Exercise goal:
Tally the lines below containing "Benefits" and report only the total.

Segment Start: Material shown

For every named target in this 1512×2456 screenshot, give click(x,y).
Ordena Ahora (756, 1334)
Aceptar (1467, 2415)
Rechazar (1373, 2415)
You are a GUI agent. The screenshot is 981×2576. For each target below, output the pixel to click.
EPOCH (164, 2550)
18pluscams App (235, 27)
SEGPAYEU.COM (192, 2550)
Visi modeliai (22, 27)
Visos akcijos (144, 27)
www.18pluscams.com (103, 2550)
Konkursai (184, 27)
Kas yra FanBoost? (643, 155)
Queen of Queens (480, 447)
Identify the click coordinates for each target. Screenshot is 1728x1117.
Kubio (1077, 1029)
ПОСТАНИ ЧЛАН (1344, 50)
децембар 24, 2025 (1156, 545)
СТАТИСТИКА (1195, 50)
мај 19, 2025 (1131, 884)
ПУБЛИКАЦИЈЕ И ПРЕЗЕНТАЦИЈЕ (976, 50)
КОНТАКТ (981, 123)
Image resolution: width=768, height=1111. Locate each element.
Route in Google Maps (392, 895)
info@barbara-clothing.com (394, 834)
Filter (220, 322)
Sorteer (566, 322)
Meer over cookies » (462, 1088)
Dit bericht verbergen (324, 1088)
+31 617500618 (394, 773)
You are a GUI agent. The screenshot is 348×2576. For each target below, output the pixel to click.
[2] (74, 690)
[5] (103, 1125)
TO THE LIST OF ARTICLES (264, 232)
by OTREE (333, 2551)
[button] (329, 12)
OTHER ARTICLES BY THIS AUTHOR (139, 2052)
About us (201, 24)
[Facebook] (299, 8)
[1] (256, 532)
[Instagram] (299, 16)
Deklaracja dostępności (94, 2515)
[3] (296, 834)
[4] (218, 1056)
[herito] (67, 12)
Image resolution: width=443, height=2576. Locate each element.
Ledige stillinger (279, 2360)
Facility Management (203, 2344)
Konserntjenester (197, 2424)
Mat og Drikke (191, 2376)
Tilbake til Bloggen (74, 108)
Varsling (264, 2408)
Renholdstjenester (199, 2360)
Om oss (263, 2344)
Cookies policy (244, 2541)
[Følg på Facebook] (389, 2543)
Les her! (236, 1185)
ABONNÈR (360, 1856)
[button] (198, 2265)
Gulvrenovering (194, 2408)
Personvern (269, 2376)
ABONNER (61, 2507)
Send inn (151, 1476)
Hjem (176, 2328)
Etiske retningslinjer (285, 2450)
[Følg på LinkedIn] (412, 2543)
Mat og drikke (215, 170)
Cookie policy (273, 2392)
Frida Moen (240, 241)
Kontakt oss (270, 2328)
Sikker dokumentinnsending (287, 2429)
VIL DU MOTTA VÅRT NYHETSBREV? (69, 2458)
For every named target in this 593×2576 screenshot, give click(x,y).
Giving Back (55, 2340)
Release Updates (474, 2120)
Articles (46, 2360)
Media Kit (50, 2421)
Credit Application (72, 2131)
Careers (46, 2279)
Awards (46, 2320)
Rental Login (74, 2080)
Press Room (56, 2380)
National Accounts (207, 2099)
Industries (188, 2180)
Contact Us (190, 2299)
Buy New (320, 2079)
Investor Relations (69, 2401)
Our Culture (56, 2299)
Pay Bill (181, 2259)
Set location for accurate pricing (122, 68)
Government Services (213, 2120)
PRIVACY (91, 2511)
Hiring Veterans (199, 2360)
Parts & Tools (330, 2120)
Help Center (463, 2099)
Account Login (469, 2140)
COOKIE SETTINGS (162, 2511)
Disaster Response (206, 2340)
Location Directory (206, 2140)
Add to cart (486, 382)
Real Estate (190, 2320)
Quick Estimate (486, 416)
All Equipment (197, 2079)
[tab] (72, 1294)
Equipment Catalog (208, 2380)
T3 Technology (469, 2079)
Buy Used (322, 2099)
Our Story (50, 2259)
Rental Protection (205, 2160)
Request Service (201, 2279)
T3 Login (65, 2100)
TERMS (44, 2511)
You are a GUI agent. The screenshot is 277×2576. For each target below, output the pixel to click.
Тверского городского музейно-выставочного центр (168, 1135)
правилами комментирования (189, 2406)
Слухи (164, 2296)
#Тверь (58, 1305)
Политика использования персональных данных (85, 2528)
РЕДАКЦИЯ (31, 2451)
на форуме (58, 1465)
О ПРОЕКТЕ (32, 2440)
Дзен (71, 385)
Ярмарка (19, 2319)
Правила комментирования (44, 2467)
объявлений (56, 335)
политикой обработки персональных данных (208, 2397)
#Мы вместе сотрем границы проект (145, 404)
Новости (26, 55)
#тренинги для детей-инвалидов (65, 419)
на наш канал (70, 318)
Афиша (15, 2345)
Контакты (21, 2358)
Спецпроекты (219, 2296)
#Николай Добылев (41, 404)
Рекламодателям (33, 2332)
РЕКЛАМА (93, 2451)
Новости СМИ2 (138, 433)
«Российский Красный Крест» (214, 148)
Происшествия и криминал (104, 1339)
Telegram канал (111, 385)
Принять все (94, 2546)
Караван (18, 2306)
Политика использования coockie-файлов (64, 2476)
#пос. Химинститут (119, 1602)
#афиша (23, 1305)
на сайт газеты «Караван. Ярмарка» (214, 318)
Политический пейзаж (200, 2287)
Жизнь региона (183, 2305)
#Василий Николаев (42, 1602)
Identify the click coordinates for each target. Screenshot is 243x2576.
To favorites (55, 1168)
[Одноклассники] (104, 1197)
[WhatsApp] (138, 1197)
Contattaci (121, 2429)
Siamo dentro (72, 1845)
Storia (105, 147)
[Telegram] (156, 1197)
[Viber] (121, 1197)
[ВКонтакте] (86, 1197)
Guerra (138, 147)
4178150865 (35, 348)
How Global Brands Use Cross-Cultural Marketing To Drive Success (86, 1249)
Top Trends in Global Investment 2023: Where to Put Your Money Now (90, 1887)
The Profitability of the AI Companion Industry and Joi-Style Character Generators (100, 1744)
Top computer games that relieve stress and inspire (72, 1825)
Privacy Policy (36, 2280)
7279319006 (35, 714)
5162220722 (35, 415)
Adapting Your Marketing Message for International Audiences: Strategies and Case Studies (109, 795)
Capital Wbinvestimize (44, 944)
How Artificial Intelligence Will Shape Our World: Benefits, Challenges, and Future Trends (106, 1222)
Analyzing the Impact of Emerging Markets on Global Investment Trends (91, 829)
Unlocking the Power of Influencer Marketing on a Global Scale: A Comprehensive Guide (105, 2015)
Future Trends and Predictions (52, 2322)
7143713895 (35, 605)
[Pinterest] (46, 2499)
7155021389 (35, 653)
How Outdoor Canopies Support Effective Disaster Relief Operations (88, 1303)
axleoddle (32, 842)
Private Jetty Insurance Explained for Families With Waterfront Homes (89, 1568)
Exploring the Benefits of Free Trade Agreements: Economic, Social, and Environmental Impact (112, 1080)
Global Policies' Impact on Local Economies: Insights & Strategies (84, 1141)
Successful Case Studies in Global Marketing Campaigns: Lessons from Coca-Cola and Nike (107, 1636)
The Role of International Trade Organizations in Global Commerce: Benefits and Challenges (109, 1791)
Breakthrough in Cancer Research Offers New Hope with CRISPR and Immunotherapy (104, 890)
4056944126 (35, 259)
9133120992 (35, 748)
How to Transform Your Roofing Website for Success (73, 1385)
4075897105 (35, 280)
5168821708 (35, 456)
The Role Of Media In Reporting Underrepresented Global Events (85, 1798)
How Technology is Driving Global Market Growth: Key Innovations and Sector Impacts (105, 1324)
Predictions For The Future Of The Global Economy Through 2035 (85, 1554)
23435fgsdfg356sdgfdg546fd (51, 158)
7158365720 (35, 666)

Segment End: Material shown

Solution to the exercise:
3